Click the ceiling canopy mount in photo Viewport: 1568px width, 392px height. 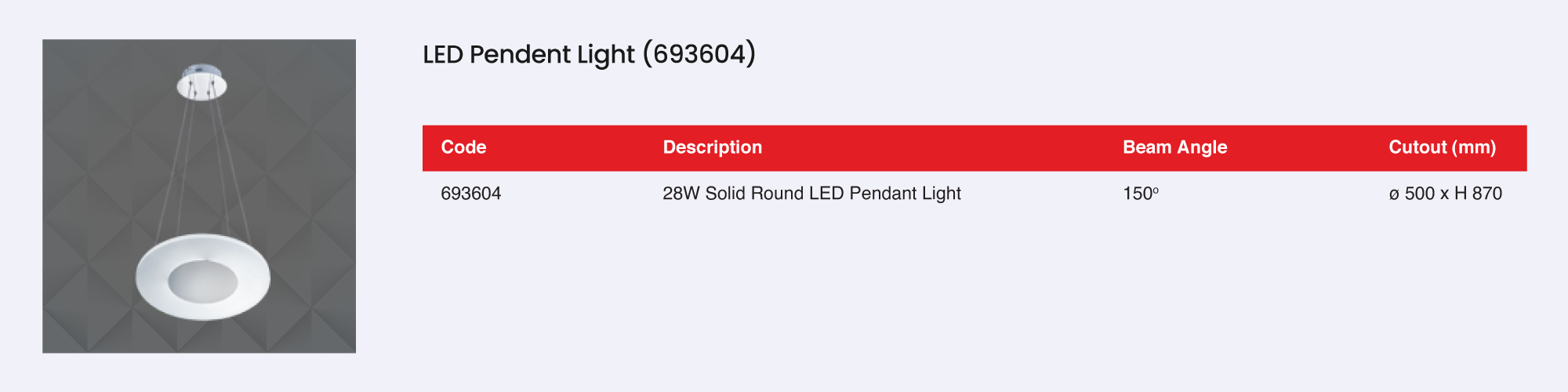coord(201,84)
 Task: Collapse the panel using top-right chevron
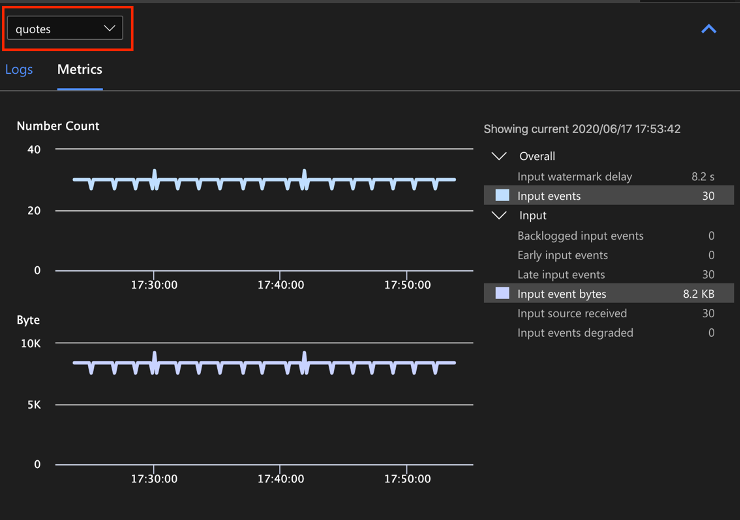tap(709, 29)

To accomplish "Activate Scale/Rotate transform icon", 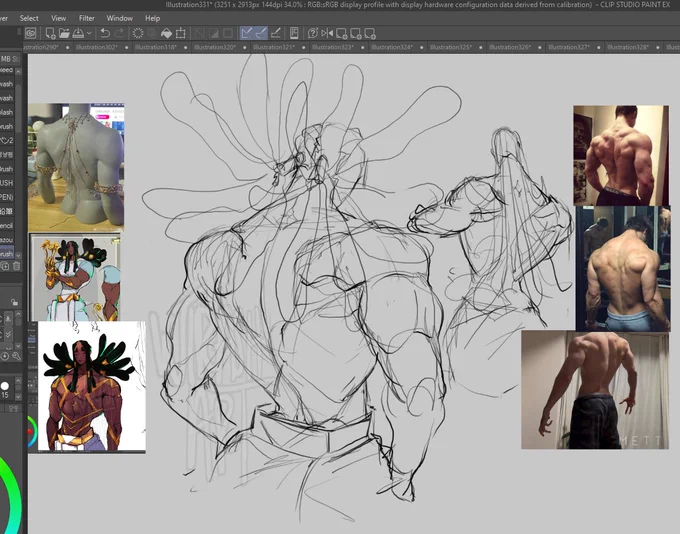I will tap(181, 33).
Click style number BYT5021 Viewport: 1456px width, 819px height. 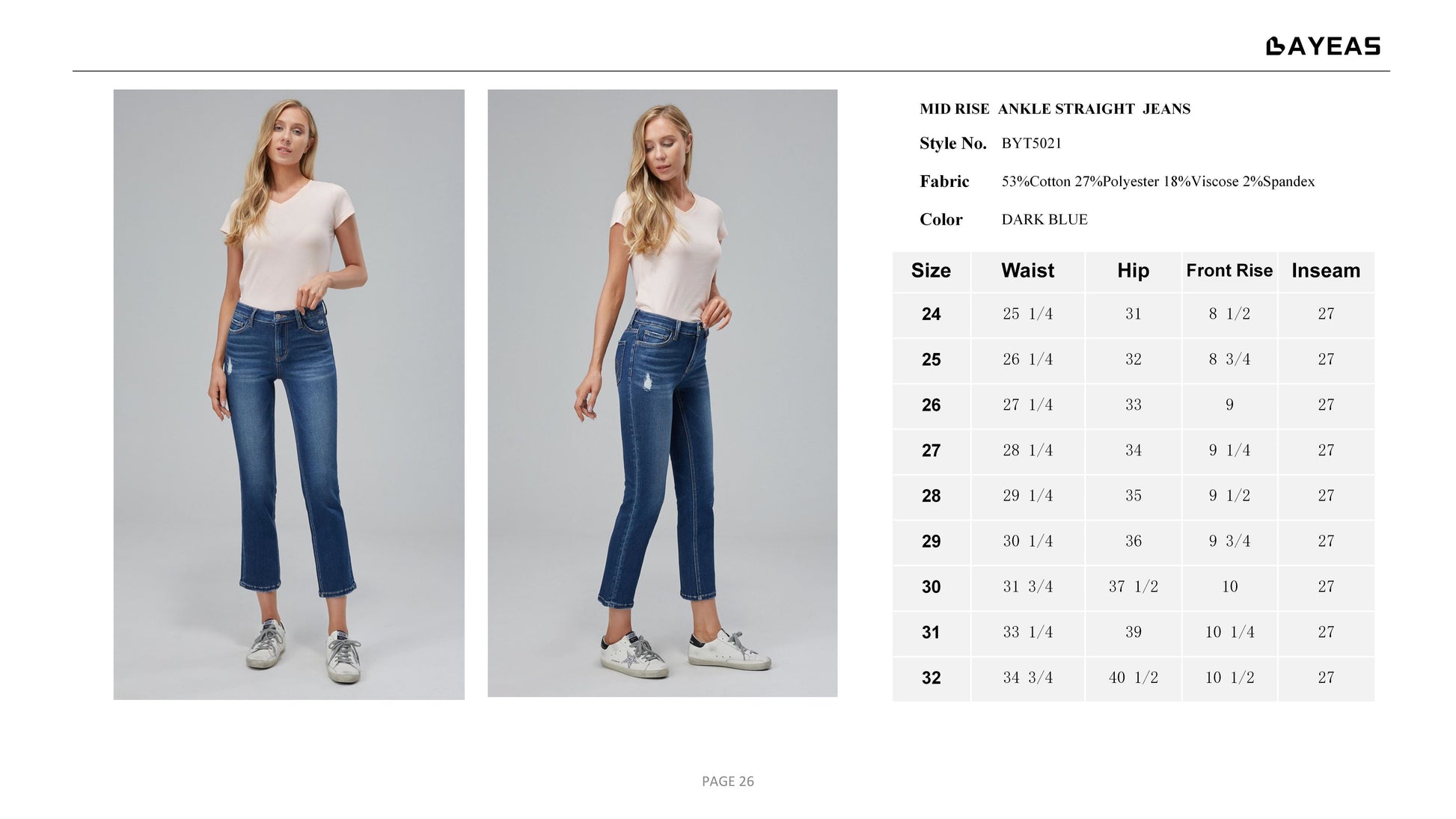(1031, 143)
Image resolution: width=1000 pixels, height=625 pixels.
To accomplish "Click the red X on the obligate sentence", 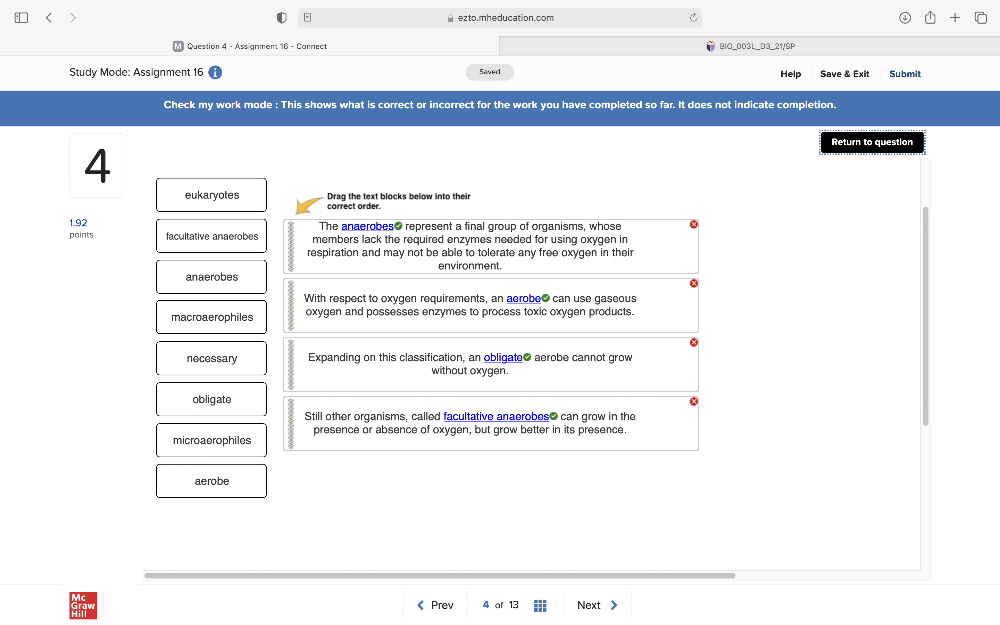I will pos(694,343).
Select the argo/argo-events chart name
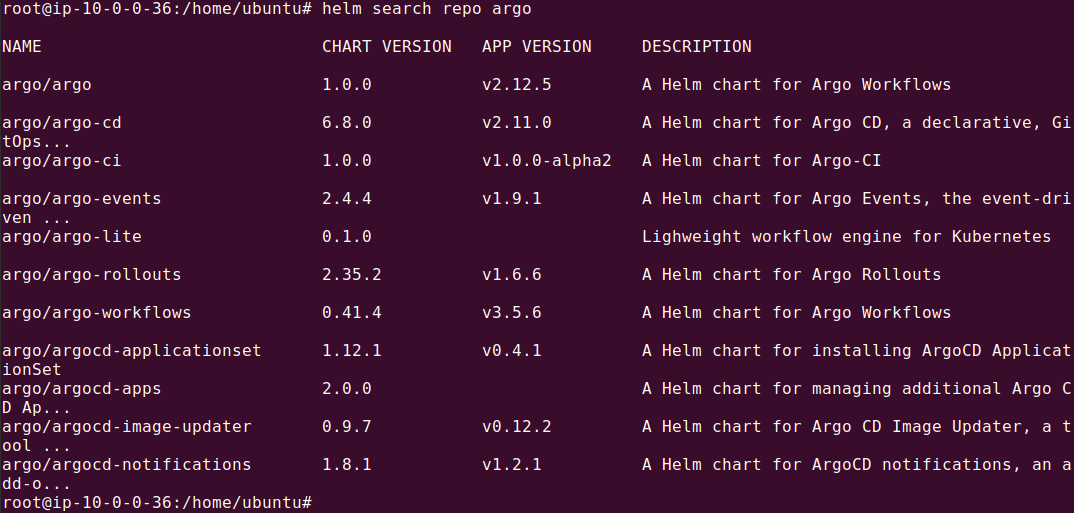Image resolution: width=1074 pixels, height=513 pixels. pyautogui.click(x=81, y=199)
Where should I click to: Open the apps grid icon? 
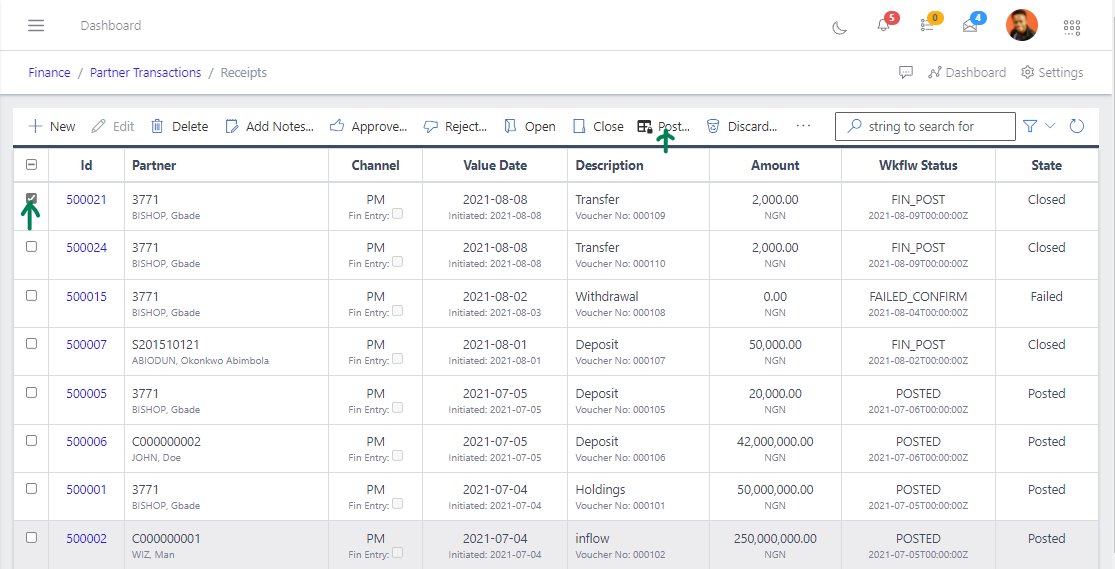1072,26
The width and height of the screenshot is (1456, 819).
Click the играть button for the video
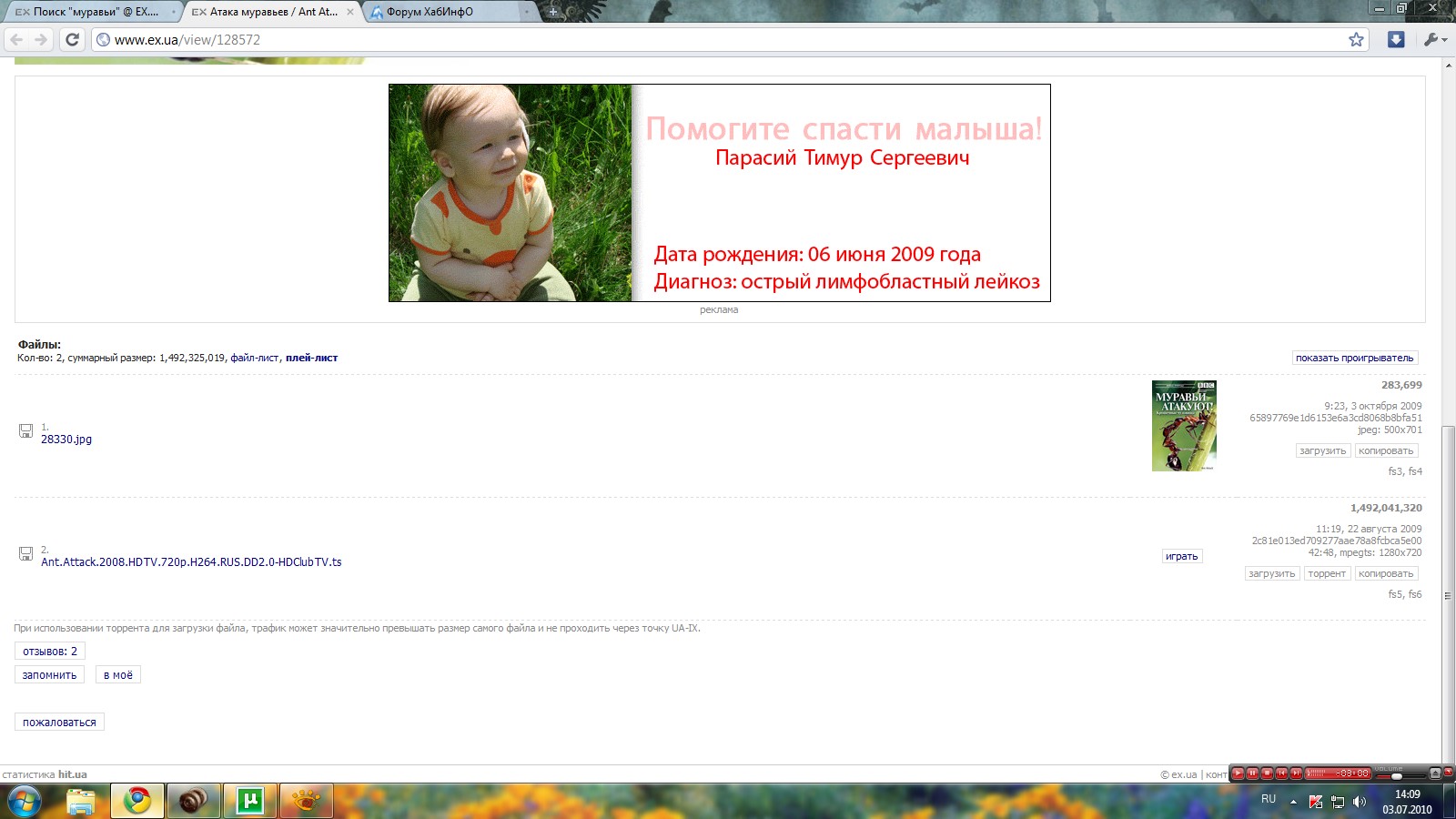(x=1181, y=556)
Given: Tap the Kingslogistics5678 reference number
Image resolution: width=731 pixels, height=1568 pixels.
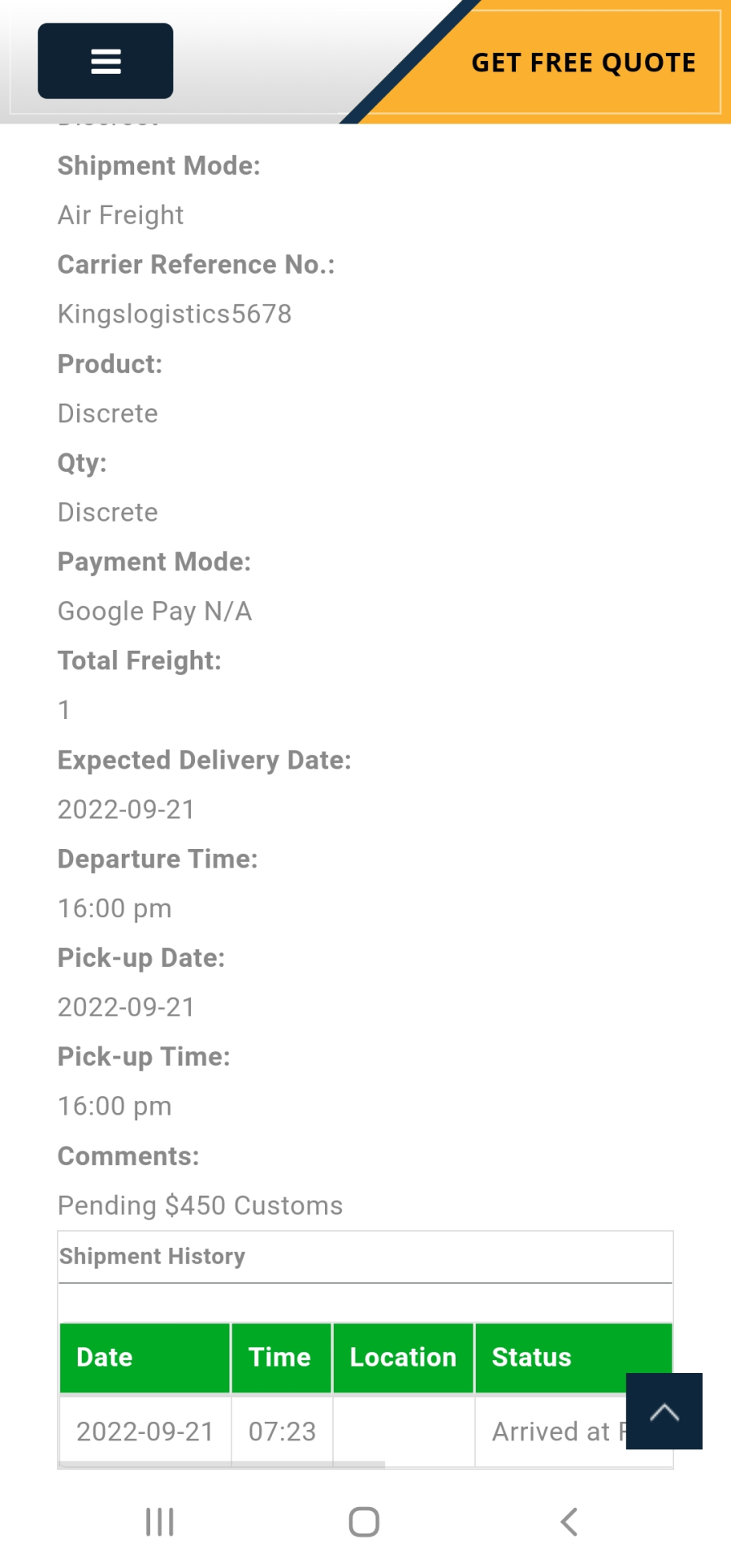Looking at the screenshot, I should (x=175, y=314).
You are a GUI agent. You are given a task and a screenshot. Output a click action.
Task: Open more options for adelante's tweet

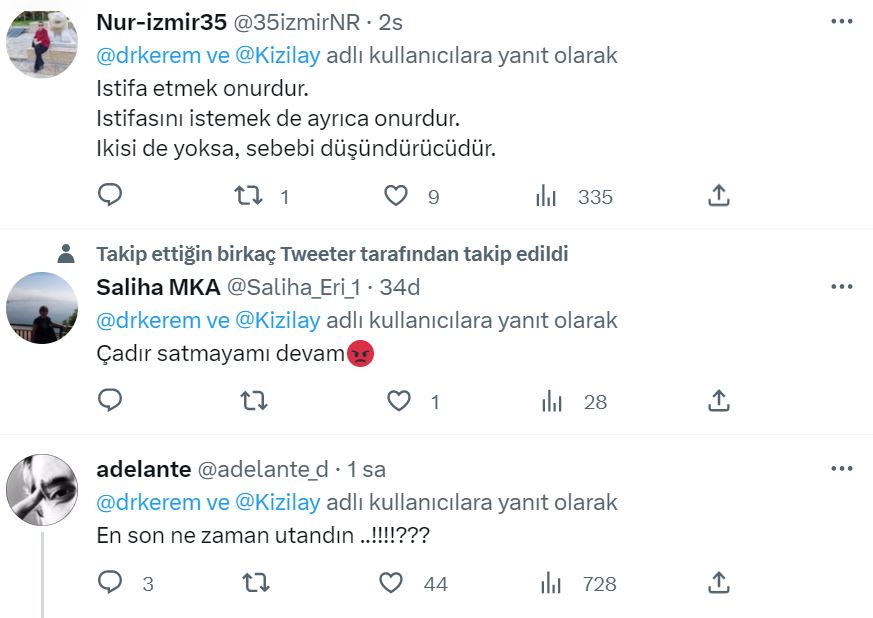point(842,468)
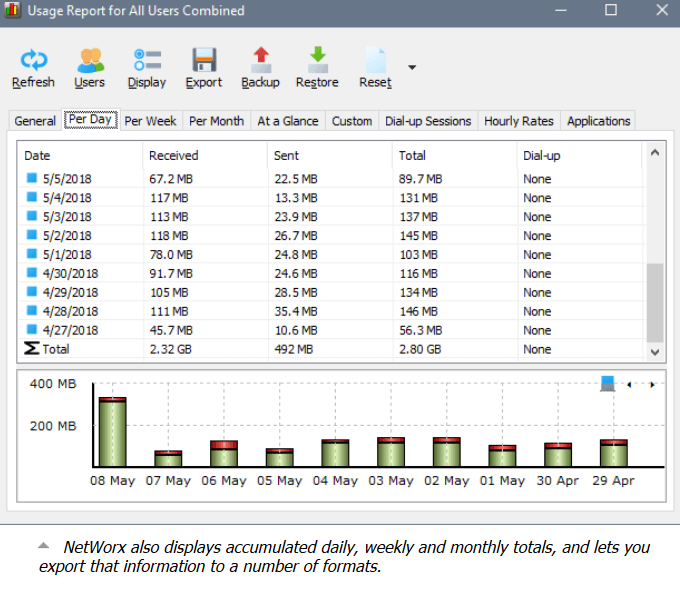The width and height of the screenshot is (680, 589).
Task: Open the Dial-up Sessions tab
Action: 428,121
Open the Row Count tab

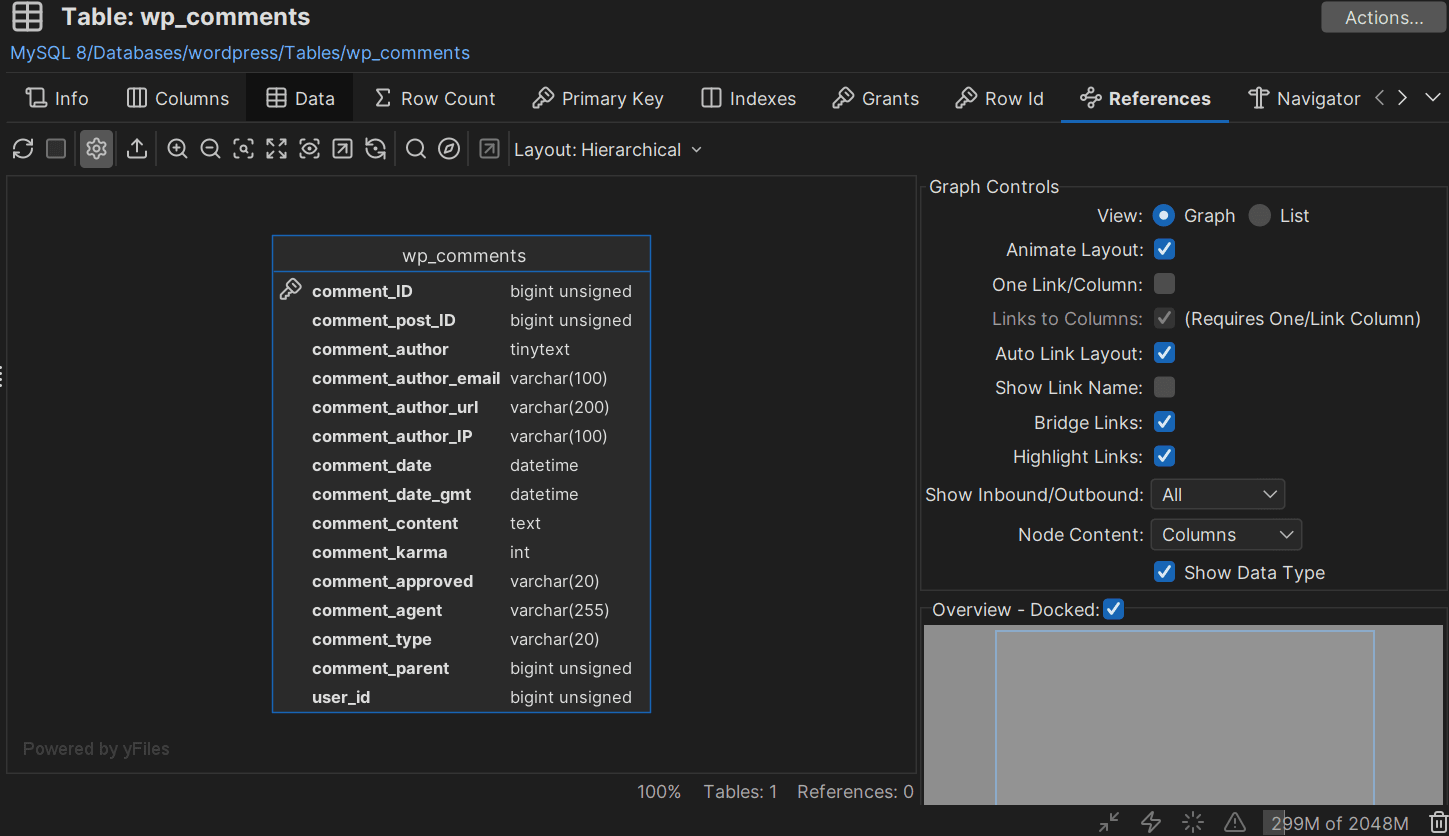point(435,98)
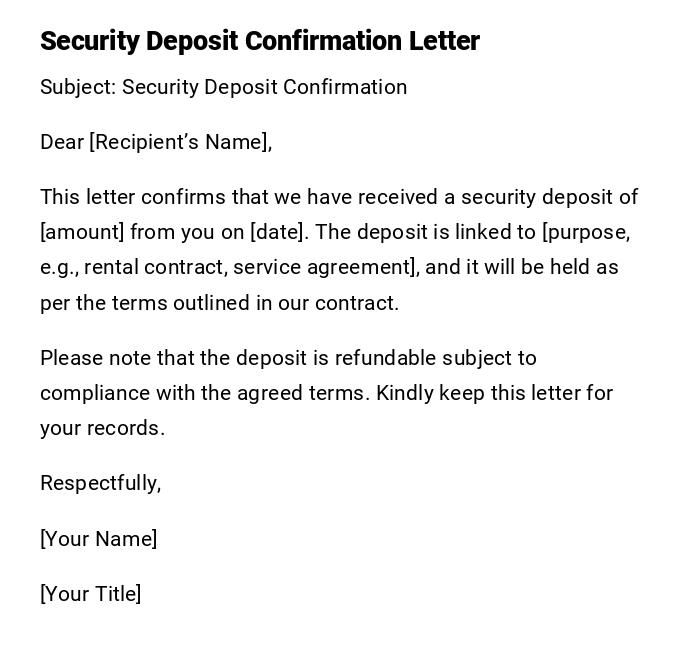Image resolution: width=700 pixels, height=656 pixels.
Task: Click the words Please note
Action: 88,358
────────────────
Begin at the line with "The width and height of the screenshot is (1456, 819)." and end at the last line of the data above. Reproduce those lines exactly, but not the pictures.

Written response:
The width and height of the screenshot is (1456, 819).
Click the играть button for the video
(x=1181, y=556)
Given: Tap the Kingslogistics5678 reference number
Image resolution: width=731 pixels, height=1568 pixels.
Looking at the screenshot, I should (x=175, y=314).
You are a GUI agent. You are given a task and a screenshot. Output a click action.
Task: Open more options for adelante's tweet

point(842,468)
The width and height of the screenshot is (680, 589).
Task: Open the Dial-up Sessions tab
Action: 428,121
Open the Row Count tab

point(435,98)
Image resolution: width=700 pixels, height=656 pixels.
Task: Click the words Please note
Action: 88,358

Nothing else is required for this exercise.